For $\mathfrak{q}\in\mathrm{Spec\,}S_{(f)}$, we let $\mathfrak{p} = \sqrt{S_f\mathfrak{q}}$, and provided $\mathfrak{p}$ is a homogeneous prime ideal such that $\mathfrak{p}\cap S_{(f)} = \mathfrak{q}$, then this gives us the necessary element of $D_+(f)$.

It is easy to see that $\mathfrak{p}$ must be homogeneous and that $\mathfrak{p}\cap S_{(f)} = \mathfrak{q}$ so that $\mathfrak{p}\ne S_f$. However, I'm struggling to show that $\mathfrak{p}$ is prime. What is the correct approach here?

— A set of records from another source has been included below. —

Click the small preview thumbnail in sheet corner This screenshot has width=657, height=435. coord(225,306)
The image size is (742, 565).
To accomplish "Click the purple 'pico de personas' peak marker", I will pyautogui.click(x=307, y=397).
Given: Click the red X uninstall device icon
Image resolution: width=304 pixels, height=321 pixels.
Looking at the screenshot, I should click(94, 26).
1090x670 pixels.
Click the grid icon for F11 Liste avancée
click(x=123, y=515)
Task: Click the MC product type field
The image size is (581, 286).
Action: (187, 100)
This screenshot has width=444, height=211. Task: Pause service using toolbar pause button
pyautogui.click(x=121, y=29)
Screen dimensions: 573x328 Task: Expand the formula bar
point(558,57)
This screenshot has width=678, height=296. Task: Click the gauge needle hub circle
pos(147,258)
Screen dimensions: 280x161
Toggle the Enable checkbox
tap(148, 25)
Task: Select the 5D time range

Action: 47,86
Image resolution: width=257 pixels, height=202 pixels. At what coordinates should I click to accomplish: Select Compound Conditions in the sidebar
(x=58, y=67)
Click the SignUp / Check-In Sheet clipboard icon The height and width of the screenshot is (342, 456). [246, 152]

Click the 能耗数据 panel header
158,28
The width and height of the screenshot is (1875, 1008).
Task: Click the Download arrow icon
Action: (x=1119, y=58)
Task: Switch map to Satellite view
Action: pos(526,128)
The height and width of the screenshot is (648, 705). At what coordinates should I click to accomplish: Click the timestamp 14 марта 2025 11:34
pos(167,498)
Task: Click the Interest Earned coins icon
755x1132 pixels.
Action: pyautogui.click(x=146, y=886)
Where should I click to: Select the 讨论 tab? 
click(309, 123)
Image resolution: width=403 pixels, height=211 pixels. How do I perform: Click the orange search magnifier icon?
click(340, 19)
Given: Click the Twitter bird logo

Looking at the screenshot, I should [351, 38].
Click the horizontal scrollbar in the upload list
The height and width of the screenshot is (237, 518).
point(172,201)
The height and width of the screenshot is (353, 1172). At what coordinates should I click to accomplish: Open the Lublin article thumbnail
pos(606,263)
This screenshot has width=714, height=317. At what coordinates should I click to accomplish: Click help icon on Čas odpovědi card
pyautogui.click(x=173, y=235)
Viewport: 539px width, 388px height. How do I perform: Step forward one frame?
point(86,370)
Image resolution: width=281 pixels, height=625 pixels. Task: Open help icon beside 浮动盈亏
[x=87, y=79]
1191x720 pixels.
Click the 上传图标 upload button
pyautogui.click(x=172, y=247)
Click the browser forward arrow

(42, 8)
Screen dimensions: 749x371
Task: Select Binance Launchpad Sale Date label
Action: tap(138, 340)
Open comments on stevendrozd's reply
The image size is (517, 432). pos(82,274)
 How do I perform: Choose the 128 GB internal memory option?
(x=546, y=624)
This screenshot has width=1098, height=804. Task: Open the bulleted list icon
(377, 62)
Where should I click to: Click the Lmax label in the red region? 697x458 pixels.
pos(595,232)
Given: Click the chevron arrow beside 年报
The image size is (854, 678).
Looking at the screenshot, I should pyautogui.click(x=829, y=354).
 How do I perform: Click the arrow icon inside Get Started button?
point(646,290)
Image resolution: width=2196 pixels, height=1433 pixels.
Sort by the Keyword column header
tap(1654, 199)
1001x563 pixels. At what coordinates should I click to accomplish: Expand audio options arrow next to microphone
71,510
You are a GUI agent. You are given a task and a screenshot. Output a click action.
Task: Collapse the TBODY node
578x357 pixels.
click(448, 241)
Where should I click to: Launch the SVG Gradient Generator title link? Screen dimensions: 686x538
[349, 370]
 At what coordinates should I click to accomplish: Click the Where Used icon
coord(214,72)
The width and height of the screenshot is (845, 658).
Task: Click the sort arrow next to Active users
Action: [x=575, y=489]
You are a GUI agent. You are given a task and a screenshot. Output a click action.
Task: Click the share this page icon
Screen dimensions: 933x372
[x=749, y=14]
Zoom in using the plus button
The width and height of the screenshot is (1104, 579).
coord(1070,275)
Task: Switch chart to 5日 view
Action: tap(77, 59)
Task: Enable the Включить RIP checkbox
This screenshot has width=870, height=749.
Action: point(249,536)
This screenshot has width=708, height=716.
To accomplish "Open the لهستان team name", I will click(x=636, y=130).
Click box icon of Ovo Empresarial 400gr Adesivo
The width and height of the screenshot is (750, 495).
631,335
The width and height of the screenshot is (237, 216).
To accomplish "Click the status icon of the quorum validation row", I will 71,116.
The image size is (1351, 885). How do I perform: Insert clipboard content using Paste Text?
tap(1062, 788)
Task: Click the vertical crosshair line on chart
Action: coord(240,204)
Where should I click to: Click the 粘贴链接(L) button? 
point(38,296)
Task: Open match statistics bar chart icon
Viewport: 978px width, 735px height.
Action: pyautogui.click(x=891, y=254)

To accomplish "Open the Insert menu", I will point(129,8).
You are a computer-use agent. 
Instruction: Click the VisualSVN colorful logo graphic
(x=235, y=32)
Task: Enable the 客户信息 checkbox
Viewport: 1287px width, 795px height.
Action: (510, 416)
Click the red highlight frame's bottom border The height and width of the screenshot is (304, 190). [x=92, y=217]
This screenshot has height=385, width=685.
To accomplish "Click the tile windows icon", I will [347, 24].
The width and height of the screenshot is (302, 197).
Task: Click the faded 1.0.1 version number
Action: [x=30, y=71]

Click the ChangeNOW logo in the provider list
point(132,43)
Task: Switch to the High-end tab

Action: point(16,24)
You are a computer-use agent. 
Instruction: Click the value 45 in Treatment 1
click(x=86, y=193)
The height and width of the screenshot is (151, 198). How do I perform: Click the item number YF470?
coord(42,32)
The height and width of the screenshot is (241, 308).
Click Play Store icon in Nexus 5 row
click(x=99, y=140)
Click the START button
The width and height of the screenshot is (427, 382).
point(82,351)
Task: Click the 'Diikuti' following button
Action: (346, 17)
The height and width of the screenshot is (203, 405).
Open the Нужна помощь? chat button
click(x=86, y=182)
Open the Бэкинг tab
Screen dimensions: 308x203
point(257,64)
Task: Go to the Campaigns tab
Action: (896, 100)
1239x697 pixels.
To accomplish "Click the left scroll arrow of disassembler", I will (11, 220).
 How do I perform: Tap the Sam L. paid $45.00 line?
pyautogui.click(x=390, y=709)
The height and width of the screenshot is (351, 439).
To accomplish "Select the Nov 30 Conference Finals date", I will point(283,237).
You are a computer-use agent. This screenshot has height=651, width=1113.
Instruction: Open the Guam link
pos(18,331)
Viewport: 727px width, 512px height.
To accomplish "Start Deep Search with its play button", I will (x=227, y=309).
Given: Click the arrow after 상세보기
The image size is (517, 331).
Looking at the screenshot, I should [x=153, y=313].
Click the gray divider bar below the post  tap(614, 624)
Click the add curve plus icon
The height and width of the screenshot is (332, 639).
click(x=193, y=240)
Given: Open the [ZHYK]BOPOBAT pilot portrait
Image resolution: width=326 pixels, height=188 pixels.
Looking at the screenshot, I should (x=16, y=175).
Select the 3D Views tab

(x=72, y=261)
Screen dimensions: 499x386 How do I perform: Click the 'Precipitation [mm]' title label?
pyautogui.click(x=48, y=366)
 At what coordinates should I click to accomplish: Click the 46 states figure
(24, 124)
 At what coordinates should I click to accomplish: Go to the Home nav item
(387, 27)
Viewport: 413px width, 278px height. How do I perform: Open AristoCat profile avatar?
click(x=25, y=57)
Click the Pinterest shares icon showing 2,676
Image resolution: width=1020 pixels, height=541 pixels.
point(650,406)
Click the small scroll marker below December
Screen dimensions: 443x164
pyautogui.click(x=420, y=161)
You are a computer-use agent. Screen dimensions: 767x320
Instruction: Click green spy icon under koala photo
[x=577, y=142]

I'm not sure if StackOverflow or StackExchange is the better place to ask this question, but it seems to be relatively technical for StackExchange, so I'm asking it here.

Answer 1

Given $\mathfrak{q}$ define

$$\mathfrak{p}=\{g\in S|\exists n \frac{g}{f^n}\in \mathfrak{q}\}$$ note that since the elements of $S_{(f)}$ have degree zero the value of $n$ above is determined by $g$. To show that $\mathfrak{p}$ is prime assume that $gh\in \mathfrak{p}$ then $$\frac{gh}{f^{n+m}}\in \mathfrak{q}$$ and thus $$\frac{g}{f^{n}} \frac{h}{f^{m}} \in \mathfrak{q}$$ and since $\mathfrak{q}$ is prime we have say $\frac{g}{f^{n}} \in \mathfrak{q}$ and thus $g\in \mathfrak{p}$.

Finally we must show $$\mathfrak{q}=\mathfrak{p}S_f\cap S_{(f)}$$ if say $\frac{g}{f^n}\in \mathfrak{q}$ then

$$g\frac{1}{f^n}\in \mathfrak{p}S_f\cap S_{(f)}.$$ On the other hand if $g\in \mathfrak{p}$ and $\frac{h}{f^{n+m}}\in S_f$ is such that $$g\frac{h}{f^{n+m}}\in S_{(f)}$$

then $\frac{h}{f^m} \frac{g}{f^n}\in \mathfrak{q}$ since $\frac{g}{f^n}\in \mathfrak{q}$